Evet, ama yetmez!

Haziran ayaklanmasının ilk günlerinde, ülkedeki siyasal gelişmeler üzerine en temel saptamalardan bir yazıldı duvarlara: “Artık hiçbir şey eskisi gibi olmayacak!” AKP karanlığından kurtulmak isteyen milyonlara umut ve biraz da “garanti” veren bir saptama değil miydi bu?

Evet, ama yetmez! Hiçbir şeyin eskisi gibi olmayacağını söylerken, ne olacağına dair en ufak bir işaret vermezsen yetmez. AKP gericiliğinin, ülkeyi İslam faşizminin iktidarı altında ABD emperyalizminin uydusu haline getirmekte olduğunun farkına varmaya başlayan milyonlara, bundan sonul kurtuluş hedefini, ona varacak yolları göstermezsen yetmez!

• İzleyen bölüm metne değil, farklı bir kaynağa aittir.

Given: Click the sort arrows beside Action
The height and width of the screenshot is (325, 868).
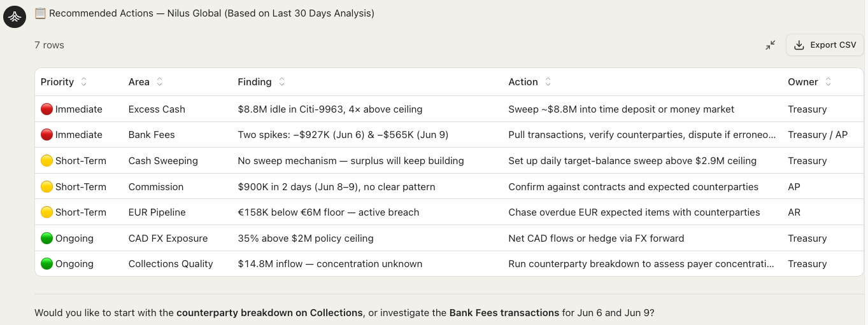Looking at the screenshot, I should pos(548,82).
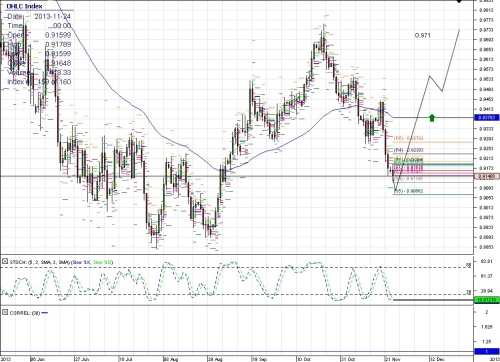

Türkiye şimdi olağanüstü bir politikleşme sürecine girdi, giriyor. Giderek daha geniş çevreler politika tartışır oldu. Gözler açılıyor, kulakların pası gidiyor, diller çözülüyor. Sohbetlerin merkez konusu daha çok siyasal alana kayıyor. Böylece giderek daha çok insan AKP diktatörlüğüne son verilmesi gerektiğini anlamıyor mu?

Evet, ama yetmez! Bir iktidara son vermek gerektiğini anlamak önemlidir, ama yerine ne koyacağını bilmezsen bunun hiçbir anlamı olmaz. “AKP değil de şu parti olsun” demek çözüm olamaz. Hele bunun için meclis koltuklarını ısıtan sözde muhalefet partilerinin adını anmak, AKP karanlığına son vermek değil, onu başka bir maskeyle dolaşanlarla değiştirme yanılgısına düşmektir.

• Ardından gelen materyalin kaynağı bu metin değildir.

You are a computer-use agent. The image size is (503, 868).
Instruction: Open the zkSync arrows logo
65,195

MHP’den bahsetmenin hiçbir anlamı yok. Hemen atlayalım. Milyonlarca insanın muhalefet yapmaya zorlamak için çabalamakta inat ettiği amalgama bakalım. CHP’nin durumu giderek açığa çıktı, daha da çıkacak. “Muhatap bulamadığı için” ABD seyahatini ertelemek zorunda kalan, en sonunda Gülen ağabeyinin icazetiyle, emperyalizmin bir başka hizmetkârı Kemal Derviş’in desteğiyle birilerini bulup gitmeyi başaran, seçim çalışmasını ABD’de yürüten, bu arada cemaatlere “bakın Erdoğan sizi bıraktı, ama ben varım” diyen bir başkan... Cemaatlerle iyi ilişkisini aklı sıra propaganda malzemesi yapan bir İstanbul belediye başkan adayı... ırkçısından, milliyetçisine ve her türden çıkar avcısına dek çok çeşitli amaçların yönetim kadrolarına yanyana tıkıştığı bir çuval... bunlar arasına sıkışmış ve ne yazık ki, bu amalgamın “sol” imaj sahibi olmasına katkıda bulunan az sayıda dürüst, iyi niyetli politikacı... ve yine çok, ama çok yazık ki, AKP’yi iktidardan alaşağı etmek için bu çuvaldan medet ummakta inat eden milyonlar. Bu insanlara, ortalıkta muhalefet yapıyormuş gibi dolaşan bu partiyle çözüme ulaşılamayacağı anlatılamazsa yetmez!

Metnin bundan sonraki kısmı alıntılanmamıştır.